In the late 1970’s, two Dutch psychologists developed the idea of Snoezelen Rooms, initially as a therapy for those with learning disabilities. Over time this initial idea has merged with the use of a wide range of multi-sensory stimulation to provide special environments for people with a variety of disabilities, disorders and conditions including dementia, autism, intellectual disability, brain injury, chronic pain, and for those in palliative care. The terms Snoezelen Rooms, White Rooms and Multi-Sensory Rooms tend to be used interchangeably but, as the term ‘Snoezelen’ is now a registered trademark of an English sensory equipment supplier, we use the name Multi-Sensory Room or MSR.
Multi-sensory rooms have traditionally been used for people with learning difficulties as a leisure activity; however they are now used extensively for people with dementia. By using a tool box of equipment that stimulates the senses of sight, sound, taste, smell and movement, the rooms can provide a large variety of activities that aid concentration and provide stimulation or relaxation dependent on sensory stimuli.Aside from the brain, the eye is the most complex and incredible organ in the animal world. Vision is our most important sense, the one through which we gain most of our information, and the one that offers the broadest range of possibilities for stimulation.
As long as there is light, everything is visible, and potentially stimulating. Simply, vision is what happens when light enters the eye and is turned into electrical impulses by the eye’s retina. These impulses travel along the optic nerve to the occipital cortex of the brain. The brain then “sees” the image that the eye sends. Visual stimulation is brain stimulation, and brain stimulation is what we are after.

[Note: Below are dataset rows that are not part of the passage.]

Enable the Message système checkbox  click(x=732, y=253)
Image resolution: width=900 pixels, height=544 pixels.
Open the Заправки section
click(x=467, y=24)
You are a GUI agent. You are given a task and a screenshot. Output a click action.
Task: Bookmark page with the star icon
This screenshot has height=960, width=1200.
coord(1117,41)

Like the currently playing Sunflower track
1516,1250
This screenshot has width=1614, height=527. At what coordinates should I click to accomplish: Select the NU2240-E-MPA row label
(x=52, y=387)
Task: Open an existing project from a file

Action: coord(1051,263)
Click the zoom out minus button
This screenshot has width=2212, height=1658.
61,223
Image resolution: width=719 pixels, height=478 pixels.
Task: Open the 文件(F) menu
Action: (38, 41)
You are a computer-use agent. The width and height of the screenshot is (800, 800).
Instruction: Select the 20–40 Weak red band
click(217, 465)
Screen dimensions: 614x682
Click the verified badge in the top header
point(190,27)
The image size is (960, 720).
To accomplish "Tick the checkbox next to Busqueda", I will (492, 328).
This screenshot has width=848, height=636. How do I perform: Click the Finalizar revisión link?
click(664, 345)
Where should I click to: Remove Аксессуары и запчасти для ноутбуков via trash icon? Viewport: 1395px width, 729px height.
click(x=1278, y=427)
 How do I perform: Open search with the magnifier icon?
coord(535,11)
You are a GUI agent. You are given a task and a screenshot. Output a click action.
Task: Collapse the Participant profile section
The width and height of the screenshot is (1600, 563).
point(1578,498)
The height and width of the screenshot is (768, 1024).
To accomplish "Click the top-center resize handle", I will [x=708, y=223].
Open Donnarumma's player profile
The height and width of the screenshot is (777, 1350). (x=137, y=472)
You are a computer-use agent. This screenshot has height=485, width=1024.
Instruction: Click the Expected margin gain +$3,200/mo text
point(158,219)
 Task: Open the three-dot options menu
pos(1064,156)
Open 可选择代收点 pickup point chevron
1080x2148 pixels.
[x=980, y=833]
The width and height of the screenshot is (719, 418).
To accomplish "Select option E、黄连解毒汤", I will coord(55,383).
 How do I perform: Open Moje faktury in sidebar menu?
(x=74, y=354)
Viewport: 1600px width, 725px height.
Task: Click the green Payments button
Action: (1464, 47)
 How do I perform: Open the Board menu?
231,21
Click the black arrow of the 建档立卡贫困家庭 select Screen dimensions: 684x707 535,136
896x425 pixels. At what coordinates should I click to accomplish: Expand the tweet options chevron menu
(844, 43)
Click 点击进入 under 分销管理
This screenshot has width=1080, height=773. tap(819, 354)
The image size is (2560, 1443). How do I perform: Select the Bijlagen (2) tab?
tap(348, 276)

Sensory therapy has proven effective in calming aggressive behavior and improving mood. It is believed that this non-threatening environment offers gentle stimulation that reduces tension.The idea of an MSR is to provide stimulation, and yet be calming. Essentially, one would allow the user of the space the time and opportunity to experience at their own pace what theroom has to offer. One may not use or activate immediately all equipment that the room has available, but gradually introduce more of the sensory stimulation, allowing the cues given by the client to guide the carer.
Special switches to suit the physical abilities of users can be used to start or modify the behaviour of the equipment, thus changing the sensory experience. This allows the rooms to be used in active programs, where switch skills, cause-effect understanding, concentration and memory abilities can be developed in a fun, focused environment.
The specific benefits of Multi-Sensory Rooms are hard to assess. There are countless anecdotal reports of improved mood, fewer disruptive behaviours, decreased anxiety and fear, improved communication and enhanced interpersonal interactions. However, rigorous scientific studies are relatively few. This is probably because MSRs can be so varied in what they contain and provide, and are used in so many different ways with a broad range of users that it becomes impossible to control all the variables required for a stringent study. It would seem that some behaviours, such as aggression and self-injury do improve, especially whilst the client is in the MSR environment. Some evidence suggests that challenging behaviours in dementia may be reduced after MSR experiences.
The MSR has provided a venue where the visiting family have been able to enjoy a time and space together with the dementia suffering relative, making the visit more pleasurable all around and thereby increasing the likelihood that visits will be repeated. Such an outcome is surely worthwhile at many levels.